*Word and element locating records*
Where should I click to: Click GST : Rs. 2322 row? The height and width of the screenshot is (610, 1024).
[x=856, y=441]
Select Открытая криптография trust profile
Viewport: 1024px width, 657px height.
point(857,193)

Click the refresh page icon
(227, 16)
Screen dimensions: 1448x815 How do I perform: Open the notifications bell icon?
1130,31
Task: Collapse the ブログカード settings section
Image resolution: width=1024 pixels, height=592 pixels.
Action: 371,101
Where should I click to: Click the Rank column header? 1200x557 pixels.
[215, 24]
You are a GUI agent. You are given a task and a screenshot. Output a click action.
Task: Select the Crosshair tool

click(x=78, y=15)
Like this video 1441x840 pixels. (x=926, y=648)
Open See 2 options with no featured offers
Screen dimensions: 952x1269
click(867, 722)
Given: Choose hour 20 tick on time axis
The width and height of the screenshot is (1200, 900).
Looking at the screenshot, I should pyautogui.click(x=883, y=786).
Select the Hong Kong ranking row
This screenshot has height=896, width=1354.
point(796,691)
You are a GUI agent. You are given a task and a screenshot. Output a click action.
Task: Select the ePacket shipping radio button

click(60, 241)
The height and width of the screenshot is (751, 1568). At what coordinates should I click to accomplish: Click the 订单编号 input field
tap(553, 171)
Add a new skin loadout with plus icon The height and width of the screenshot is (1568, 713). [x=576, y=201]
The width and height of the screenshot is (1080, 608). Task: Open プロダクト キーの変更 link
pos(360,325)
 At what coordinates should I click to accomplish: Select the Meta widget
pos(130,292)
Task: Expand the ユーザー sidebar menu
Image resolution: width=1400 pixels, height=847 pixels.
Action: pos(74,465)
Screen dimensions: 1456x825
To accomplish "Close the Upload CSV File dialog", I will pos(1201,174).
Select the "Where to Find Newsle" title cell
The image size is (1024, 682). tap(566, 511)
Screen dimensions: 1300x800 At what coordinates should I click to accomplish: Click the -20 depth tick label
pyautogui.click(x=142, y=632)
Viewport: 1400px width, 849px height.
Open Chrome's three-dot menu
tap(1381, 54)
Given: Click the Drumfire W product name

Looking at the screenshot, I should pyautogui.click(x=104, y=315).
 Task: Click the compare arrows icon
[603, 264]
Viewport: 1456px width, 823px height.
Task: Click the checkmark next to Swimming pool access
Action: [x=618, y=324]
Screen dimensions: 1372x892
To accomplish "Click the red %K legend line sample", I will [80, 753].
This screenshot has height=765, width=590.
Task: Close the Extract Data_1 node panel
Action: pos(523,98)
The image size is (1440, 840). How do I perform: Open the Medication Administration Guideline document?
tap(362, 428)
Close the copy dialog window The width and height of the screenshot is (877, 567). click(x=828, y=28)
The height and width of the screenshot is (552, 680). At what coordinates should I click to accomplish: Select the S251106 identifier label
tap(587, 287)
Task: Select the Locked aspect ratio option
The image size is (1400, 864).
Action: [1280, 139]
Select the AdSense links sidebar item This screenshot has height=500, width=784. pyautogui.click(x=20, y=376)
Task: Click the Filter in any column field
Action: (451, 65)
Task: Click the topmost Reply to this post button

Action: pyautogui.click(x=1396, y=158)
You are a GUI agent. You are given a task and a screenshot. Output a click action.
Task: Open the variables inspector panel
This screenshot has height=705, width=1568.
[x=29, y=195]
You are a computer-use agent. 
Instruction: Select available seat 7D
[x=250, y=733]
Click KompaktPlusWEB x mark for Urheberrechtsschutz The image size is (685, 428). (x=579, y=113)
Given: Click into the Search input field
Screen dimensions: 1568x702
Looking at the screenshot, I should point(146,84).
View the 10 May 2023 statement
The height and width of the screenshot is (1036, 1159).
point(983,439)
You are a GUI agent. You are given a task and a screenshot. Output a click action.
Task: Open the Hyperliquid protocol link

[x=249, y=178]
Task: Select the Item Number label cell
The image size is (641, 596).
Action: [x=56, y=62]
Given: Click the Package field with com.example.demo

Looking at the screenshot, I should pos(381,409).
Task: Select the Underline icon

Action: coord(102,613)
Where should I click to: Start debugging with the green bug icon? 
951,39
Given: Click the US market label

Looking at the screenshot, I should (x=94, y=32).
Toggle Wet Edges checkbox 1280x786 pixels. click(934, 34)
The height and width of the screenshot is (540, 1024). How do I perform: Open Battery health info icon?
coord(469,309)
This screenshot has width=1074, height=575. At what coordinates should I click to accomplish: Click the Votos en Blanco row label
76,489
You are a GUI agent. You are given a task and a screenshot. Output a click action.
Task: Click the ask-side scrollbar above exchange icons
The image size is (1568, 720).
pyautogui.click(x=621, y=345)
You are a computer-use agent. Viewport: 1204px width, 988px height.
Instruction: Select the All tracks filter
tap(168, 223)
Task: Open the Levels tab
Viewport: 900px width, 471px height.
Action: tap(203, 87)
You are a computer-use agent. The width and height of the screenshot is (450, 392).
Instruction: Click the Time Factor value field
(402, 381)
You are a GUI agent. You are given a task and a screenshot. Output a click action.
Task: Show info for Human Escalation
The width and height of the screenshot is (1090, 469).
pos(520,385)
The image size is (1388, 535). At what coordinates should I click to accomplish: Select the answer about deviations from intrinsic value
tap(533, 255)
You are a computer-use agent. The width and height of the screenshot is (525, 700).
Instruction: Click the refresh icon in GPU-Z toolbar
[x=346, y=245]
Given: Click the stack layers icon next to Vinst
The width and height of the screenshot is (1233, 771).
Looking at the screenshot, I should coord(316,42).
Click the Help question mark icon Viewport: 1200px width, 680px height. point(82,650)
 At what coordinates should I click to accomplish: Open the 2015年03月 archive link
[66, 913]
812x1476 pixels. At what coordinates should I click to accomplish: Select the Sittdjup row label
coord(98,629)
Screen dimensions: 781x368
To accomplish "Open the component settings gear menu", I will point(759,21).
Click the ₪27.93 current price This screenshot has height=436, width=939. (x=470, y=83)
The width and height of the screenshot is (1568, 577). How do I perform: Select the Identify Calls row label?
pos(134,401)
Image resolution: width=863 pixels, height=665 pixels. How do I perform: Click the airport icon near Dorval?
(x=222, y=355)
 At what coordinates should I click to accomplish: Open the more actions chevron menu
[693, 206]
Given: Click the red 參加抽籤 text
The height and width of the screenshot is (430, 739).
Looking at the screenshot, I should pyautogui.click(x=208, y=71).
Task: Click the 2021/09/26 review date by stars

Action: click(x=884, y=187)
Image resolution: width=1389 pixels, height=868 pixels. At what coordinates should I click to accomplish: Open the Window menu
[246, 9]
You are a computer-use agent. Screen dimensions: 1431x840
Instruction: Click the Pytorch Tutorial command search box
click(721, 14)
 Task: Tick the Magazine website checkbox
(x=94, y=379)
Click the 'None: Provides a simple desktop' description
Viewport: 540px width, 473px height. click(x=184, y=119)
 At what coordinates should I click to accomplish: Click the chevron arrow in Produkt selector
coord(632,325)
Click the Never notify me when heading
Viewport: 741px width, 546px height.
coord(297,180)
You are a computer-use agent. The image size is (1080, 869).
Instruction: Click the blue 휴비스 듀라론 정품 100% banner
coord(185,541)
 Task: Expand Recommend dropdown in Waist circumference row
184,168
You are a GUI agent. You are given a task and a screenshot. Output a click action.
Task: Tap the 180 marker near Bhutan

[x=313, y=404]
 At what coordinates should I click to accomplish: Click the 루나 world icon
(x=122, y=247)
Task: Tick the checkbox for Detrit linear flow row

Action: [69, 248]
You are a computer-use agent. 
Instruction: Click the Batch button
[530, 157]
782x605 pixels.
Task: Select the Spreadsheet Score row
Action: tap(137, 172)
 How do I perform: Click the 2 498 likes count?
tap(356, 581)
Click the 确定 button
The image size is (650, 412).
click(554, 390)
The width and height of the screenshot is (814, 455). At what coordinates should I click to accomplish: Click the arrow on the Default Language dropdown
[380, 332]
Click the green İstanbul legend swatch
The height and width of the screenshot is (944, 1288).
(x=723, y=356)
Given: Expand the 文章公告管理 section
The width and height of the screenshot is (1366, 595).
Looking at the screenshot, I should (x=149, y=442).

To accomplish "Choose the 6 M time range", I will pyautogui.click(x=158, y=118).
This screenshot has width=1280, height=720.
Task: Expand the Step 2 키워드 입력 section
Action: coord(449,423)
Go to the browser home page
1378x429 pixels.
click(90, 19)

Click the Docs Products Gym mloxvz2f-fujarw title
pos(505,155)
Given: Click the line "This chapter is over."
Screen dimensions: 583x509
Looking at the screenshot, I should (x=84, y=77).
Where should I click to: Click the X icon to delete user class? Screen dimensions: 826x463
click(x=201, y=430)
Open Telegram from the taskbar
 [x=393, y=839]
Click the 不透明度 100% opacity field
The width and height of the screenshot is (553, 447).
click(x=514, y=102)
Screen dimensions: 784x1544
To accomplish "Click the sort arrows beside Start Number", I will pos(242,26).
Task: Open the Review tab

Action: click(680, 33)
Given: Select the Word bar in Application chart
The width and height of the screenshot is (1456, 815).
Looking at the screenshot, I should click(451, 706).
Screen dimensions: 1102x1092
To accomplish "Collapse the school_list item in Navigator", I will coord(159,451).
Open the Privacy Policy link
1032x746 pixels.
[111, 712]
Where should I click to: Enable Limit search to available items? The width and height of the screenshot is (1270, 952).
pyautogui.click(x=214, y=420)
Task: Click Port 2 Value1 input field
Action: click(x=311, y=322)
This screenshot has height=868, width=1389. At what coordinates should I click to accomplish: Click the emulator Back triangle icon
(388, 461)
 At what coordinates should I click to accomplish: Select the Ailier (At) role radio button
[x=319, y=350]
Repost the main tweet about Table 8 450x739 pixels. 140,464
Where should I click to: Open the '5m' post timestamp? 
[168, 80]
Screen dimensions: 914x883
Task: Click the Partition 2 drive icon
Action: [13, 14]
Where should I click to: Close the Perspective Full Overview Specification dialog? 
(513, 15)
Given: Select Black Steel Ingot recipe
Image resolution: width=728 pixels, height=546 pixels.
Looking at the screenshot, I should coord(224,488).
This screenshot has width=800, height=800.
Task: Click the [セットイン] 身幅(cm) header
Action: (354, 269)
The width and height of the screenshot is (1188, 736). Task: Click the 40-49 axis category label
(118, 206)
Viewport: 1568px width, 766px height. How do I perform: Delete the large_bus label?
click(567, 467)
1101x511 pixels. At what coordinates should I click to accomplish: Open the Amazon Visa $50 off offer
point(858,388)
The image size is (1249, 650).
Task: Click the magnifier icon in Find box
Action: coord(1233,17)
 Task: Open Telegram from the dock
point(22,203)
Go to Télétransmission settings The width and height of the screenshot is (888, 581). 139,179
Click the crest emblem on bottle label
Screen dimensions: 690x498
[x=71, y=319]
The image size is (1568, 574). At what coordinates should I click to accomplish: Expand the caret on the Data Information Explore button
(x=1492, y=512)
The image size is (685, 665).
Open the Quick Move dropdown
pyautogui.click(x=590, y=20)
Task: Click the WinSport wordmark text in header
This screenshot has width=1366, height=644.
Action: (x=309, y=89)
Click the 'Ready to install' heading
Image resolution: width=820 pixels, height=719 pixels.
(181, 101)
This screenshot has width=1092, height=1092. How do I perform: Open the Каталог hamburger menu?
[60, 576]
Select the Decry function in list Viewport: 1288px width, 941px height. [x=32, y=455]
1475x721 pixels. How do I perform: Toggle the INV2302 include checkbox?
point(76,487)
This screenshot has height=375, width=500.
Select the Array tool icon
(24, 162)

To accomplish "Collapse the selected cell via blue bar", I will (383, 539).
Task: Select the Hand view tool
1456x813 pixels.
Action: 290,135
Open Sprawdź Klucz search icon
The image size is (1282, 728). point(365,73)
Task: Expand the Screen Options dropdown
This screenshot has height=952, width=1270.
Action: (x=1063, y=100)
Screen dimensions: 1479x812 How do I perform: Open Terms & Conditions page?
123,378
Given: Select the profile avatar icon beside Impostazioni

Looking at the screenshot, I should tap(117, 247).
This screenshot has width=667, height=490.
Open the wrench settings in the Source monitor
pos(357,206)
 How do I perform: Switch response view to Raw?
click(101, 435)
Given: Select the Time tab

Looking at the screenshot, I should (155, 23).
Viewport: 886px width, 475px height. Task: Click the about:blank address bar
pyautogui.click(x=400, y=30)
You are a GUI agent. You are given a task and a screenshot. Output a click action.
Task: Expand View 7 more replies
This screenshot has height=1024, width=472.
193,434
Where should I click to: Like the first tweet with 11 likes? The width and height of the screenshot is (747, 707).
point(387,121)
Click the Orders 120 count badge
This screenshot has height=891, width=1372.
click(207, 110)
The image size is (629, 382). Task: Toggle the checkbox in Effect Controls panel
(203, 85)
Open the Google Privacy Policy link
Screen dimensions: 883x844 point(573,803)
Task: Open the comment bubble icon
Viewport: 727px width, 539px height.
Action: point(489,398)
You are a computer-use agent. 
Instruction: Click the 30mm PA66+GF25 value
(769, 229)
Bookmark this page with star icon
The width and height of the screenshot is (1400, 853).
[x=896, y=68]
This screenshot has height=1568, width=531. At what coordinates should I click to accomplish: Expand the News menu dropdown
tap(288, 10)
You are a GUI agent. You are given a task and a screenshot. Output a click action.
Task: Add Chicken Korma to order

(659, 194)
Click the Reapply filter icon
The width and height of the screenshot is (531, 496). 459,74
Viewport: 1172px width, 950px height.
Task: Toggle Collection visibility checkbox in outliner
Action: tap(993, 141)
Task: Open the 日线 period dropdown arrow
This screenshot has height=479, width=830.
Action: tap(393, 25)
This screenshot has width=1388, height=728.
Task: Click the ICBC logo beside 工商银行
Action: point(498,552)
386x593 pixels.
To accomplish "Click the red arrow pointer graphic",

*What you have to do*
Copy the records from the start through the line containing "point(796,691)", substituting "Zoom tool" for "Crosshair tool" and keeping everything else the same.

*Answer to this task*
Where should I click to: Click GST : Rs. 2322 row? The height and width of the screenshot is (610, 1024).
[x=856, y=441]
Select Открытая криптография trust profile
Viewport: 1024px width, 657px height.
point(857,193)

Click the refresh page icon
(227, 16)
Screen dimensions: 1448x815 How do I perform: Open the notifications bell icon?
1130,31
Task: Collapse the ブログカード settings section
Image resolution: width=1024 pixels, height=592 pixels.
Action: 371,101
Where should I click to: Click the Rank column header? 1200x557 pixels.
[215, 24]
You are a GUI agent. You are given a task and a screenshot. Output a click action.
Task: Select the Zoom tool

click(x=78, y=15)
Like this video 1441x840 pixels. (x=926, y=648)
Open See 2 options with no featured offers
Screen dimensions: 952x1269
click(867, 722)
Given: Choose hour 20 tick on time axis
The width and height of the screenshot is (1200, 900).
Looking at the screenshot, I should pyautogui.click(x=883, y=786).
Select the Hong Kong ranking row
This screenshot has height=896, width=1354.
point(796,691)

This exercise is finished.